A corruption probe in Shanghai appears to have widened into examining the city’s sporting world after state media reported on Wednesday that the head of Formula One racing in China had been called in for questioning by investigators.
Yu Zhifei, who runs the company that manages Shanghai’s F1 circuit, was “assisting investigations” over alleged “illegal business operations”, the official Shanghai Securities News said.
Mr Yu is the latest in a series of senior figures in Shanghai politics and business who have come under scrutiny in the corruption probe, although unlike a number of other officials he has not been formally detained by the 100-strong team of investigators sent by Beijing.
The corruption scandal began in the summer but took on national political dimensions in September when Chen Liangyu, the party secretary in Shanghai and a member of the national politburo, was detained by investigators.

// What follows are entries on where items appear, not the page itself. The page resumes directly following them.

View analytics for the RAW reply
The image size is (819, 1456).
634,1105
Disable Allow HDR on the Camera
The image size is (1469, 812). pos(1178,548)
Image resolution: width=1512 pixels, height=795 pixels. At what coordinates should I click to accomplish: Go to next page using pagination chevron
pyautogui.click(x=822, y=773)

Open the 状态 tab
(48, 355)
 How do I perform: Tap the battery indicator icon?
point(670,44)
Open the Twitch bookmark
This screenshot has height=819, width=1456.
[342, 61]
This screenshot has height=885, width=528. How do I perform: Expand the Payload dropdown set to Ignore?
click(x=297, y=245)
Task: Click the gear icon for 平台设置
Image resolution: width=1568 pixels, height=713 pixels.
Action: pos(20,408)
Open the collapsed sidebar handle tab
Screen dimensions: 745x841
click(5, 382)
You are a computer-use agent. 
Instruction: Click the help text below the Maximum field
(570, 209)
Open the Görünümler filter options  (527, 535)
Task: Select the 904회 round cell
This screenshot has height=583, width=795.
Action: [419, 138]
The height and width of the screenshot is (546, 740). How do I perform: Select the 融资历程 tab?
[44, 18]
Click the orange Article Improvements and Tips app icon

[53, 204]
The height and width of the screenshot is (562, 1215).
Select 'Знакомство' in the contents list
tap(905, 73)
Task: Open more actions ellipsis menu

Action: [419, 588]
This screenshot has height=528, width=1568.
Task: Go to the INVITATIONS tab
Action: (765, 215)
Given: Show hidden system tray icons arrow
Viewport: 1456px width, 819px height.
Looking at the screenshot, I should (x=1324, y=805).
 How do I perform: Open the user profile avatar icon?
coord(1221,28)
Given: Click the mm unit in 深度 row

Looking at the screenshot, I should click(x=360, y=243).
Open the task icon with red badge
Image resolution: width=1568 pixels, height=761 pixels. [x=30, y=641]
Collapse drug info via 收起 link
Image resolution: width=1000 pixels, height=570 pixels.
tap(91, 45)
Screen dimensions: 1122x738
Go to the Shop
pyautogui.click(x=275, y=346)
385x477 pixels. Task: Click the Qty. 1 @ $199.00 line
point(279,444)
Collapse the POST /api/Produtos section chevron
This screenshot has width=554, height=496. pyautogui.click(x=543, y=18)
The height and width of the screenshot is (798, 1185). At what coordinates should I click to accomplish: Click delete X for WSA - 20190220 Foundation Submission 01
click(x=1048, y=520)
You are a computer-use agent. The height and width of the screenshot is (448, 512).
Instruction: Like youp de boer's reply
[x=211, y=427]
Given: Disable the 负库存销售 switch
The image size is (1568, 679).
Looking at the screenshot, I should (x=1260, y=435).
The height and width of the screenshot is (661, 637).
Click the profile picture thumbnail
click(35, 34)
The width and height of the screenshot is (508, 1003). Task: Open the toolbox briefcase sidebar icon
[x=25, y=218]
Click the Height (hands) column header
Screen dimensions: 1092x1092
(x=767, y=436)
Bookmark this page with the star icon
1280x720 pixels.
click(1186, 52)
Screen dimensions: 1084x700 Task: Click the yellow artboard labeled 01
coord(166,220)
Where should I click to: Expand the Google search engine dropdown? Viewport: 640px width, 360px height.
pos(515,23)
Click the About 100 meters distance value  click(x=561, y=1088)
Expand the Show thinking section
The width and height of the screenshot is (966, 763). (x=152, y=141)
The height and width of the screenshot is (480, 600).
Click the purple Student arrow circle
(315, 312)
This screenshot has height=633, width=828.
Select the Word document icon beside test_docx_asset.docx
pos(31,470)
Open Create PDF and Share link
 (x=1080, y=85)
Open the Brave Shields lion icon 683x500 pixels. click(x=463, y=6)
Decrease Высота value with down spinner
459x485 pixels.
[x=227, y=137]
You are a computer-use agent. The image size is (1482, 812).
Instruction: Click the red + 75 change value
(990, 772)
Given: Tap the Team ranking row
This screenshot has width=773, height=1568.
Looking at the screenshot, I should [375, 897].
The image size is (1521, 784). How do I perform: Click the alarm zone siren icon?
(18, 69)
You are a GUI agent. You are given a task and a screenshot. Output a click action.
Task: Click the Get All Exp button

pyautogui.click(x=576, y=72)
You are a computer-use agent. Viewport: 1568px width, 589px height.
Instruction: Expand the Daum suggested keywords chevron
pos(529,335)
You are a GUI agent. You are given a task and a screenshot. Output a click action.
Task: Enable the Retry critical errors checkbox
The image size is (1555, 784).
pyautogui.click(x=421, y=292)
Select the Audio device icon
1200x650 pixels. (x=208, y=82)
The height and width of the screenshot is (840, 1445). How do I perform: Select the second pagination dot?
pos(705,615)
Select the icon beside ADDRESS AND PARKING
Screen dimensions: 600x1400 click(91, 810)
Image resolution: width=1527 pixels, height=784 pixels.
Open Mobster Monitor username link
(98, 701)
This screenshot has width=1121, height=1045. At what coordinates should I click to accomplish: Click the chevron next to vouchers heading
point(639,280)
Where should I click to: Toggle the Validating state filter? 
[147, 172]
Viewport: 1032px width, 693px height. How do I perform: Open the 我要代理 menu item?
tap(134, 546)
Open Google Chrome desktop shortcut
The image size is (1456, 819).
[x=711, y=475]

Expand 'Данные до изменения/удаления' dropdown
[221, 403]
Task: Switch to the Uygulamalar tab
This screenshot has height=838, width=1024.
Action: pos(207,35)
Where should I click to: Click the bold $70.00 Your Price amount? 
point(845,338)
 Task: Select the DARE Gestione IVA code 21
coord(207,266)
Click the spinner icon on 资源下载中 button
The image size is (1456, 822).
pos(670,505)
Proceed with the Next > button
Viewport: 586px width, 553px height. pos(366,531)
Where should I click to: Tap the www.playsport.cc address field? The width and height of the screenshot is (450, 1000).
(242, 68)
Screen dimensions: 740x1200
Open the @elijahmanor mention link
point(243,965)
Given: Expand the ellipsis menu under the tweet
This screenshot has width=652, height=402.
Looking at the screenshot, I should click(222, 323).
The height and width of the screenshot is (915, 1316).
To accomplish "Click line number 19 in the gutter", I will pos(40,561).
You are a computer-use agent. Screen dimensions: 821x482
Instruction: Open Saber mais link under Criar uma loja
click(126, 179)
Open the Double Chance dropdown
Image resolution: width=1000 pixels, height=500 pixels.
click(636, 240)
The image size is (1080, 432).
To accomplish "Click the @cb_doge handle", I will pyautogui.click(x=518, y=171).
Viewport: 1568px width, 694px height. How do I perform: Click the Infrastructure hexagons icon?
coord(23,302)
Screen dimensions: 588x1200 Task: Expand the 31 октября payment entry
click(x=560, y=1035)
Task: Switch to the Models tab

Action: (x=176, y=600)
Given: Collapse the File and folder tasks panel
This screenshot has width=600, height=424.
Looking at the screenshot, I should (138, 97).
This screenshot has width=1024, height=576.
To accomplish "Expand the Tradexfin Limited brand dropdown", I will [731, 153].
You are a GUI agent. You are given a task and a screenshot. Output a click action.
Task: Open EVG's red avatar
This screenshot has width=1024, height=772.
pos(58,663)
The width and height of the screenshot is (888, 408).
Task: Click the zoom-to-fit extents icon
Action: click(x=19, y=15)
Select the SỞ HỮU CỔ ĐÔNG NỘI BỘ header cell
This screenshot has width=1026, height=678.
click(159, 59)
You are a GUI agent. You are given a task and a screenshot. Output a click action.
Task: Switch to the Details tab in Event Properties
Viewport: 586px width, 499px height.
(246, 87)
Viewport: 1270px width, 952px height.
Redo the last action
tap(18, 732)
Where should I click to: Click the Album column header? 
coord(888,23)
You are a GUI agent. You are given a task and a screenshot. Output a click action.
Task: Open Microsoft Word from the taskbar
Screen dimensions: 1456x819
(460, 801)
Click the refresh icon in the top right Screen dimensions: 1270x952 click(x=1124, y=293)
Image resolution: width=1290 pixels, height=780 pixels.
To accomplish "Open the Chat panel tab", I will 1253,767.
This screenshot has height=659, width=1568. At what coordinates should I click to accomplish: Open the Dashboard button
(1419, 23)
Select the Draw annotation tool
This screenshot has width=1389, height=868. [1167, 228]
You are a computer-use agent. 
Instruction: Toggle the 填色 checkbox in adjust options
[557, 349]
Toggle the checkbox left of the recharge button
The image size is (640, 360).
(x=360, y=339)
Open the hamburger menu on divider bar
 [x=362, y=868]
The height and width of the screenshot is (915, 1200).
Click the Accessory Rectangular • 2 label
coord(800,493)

The initial focus of the probe was the city’s pension fund and its investments in an industrial group and a number of property deals, but it has mushroomed since Mr Chen’s detention.
Earlier this week, the chief executive of one of China’s largest fund management groups was detained as part of the investigation. Han Fanghe, head of Hua An Fund Management, was being investigated for alleged breaches of party discipline, the company said.
Shanghai Electric, one of the most important industrial groups in the city, said on Wednesday that two more of its executives were being investigated for allegedly breaking Communist party rules.
Wang Chengmin, chairman of both Shanghai Electric and Hua An, was detained by investigators in August. Shanghai Electric has a 20 per cent stake in Hua An.
With rumours that up to 10 financial executives have been detained in the probe, it appears that investigators are looking more closely into the relationship between the pension fund and leading banks and investors in the city.
With Beijing winning the right to hold the Olympics, Shanghai invested heavily under Mr Chen in two new sporting arenas – a $350m motor racetrack that has staged a F1 race since 2004 and the $150m Qizhong tennis centre, which holds the Masters Cup tournament next month.
Mr Yu, who used to run the Shanghai Shenhua football club, is chief executive of Shanghai International Circuit, the company that manages the F1 racetrack. The company refused to comment on the report.
He is believed to have been a close associate of Mr Chen since the 1980s when he ran a factory in the Huangpu district of Shanghai at a time when Mr Chen was the district boss.